Stored data
++++

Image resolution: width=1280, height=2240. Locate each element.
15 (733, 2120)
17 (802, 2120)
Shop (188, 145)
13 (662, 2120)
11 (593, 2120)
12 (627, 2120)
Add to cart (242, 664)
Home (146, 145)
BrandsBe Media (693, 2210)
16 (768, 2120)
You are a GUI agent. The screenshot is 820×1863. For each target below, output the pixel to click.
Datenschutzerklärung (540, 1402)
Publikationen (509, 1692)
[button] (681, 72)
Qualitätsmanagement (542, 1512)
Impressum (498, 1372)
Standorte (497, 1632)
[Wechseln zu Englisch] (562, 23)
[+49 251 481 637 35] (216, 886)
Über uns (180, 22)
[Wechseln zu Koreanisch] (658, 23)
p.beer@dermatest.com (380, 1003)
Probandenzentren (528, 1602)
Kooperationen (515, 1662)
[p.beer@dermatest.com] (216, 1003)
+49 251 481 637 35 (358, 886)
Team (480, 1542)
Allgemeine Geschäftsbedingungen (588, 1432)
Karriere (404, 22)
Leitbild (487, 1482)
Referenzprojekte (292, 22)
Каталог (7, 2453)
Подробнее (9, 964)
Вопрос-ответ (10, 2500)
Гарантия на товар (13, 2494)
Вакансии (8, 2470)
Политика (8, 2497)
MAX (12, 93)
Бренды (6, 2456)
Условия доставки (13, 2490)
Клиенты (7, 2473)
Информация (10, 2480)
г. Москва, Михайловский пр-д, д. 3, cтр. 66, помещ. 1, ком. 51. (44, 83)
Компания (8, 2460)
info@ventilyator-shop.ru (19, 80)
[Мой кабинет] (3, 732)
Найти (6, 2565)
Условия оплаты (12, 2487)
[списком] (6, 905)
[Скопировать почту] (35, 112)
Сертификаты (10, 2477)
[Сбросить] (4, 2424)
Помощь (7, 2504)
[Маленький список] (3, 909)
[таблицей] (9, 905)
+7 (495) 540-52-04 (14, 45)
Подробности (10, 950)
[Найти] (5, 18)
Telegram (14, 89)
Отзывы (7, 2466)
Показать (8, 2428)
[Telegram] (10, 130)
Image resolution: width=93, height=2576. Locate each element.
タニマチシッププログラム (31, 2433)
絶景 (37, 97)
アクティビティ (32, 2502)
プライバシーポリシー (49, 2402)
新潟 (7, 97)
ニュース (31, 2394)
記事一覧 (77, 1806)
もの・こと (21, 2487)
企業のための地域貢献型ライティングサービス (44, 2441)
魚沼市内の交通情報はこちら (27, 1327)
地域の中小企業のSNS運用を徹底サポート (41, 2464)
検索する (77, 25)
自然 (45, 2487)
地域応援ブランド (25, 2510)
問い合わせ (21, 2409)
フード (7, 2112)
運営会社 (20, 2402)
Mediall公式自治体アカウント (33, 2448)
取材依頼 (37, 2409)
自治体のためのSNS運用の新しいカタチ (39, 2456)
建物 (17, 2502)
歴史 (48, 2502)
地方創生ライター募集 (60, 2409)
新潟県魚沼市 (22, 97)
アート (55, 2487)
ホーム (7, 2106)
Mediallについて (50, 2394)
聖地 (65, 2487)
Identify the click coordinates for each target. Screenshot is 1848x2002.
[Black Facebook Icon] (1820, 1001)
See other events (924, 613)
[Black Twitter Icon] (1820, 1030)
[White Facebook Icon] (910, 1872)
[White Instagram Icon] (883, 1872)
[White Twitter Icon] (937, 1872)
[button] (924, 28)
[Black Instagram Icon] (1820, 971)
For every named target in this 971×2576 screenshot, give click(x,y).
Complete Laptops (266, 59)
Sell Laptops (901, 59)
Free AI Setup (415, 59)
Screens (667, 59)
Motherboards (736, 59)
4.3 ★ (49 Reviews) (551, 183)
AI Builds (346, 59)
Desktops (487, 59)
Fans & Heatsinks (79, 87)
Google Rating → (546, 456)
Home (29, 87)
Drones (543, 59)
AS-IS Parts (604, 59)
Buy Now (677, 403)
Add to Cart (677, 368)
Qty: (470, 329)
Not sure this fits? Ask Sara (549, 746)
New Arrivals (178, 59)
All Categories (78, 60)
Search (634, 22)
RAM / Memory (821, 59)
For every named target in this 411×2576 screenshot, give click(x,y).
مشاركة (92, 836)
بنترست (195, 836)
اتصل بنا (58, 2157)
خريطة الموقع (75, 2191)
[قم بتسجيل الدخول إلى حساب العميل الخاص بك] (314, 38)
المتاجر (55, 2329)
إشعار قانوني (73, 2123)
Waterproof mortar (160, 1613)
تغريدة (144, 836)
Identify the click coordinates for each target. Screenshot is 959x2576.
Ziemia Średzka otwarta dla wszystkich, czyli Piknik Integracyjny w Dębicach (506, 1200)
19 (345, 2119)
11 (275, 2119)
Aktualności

++++

- _TASK TO CARRY OUT_:
Reproduce, with both ends included, the lines from the one holding "プライバシーポリシー (49, 2402)" to the end of the records above.

- _RESPONSE TO THIS TASK_:
プライバシーポリシー (49, 2402)
新潟 (7, 97)
ニュース (31, 2394)
記事一覧 (77, 1806)
もの・こと (21, 2487)
企業のための地域貢献型ライティングサービス (44, 2441)
魚沼市内の交通情報はこちら (27, 1327)
地域の中小企業のSNS運用を徹底サポート (41, 2464)
検索する (77, 25)
自然 (45, 2487)
地域応援ブランド (25, 2510)
問い合わせ (21, 2409)
フード (7, 2112)
運営会社 (20, 2402)
Mediall公式自治体アカウント (33, 2448)
取材依頼 (37, 2409)
自治体のためのSNS運用の新しいカタチ (39, 2456)
建物 (17, 2502)
歴史 (48, 2502)
地方創生ライター募集 (60, 2409)
新潟県魚沼市 (22, 97)
アート (55, 2487)
ホーム (7, 2106)
Mediallについて (50, 2394)
聖地 (65, 2487)
Identify the click coordinates for each target. Screenshot is 1848x2002.
[Black Facebook Icon] (1820, 1001)
See other events (924, 613)
[Black Twitter Icon] (1820, 1030)
[White Facebook Icon] (910, 1872)
[White Instagram Icon] (883, 1872)
[White Twitter Icon] (937, 1872)
[button] (924, 28)
[Black Instagram Icon] (1820, 971)
For every named target in this 971×2576 screenshot, give click(x,y).
Complete Laptops (266, 59)
Sell Laptops (901, 59)
Free AI Setup (415, 59)
Screens (667, 59)
Motherboards (736, 59)
4.3 ★ (49 Reviews) (551, 183)
AI Builds (346, 59)
Desktops (487, 59)
Fans & Heatsinks (79, 87)
Google Rating → (546, 456)
Home (29, 87)
Drones (543, 59)
AS-IS Parts (604, 59)
Buy Now (677, 403)
Add to Cart (677, 368)
Qty: (470, 329)
Not sure this fits? Ask Sara (549, 746)
New Arrivals (178, 59)
All Categories (78, 60)
Search (634, 22)
RAM / Memory (821, 59)
For every named target in this 411×2576 screenshot, give click(x,y).
مشاركة (92, 836)
بنترست (195, 836)
اتصل بنا (58, 2157)
خريطة الموقع (75, 2191)
[قم بتسجيل الدخول إلى حساب العميل الخاص بك] (314, 38)
المتاجر (55, 2329)
إشعار قانوني (73, 2123)
Waterproof mortar (160, 1613)
تغريدة (144, 836)
Identify the click coordinates for each target. Screenshot is 959x2576.
Ziemia Średzka otwarta dla wszystkich, czyli Piknik Integracyjny w Dębicach (506, 1200)
19 (345, 2119)
11 (275, 2119)
Aktualności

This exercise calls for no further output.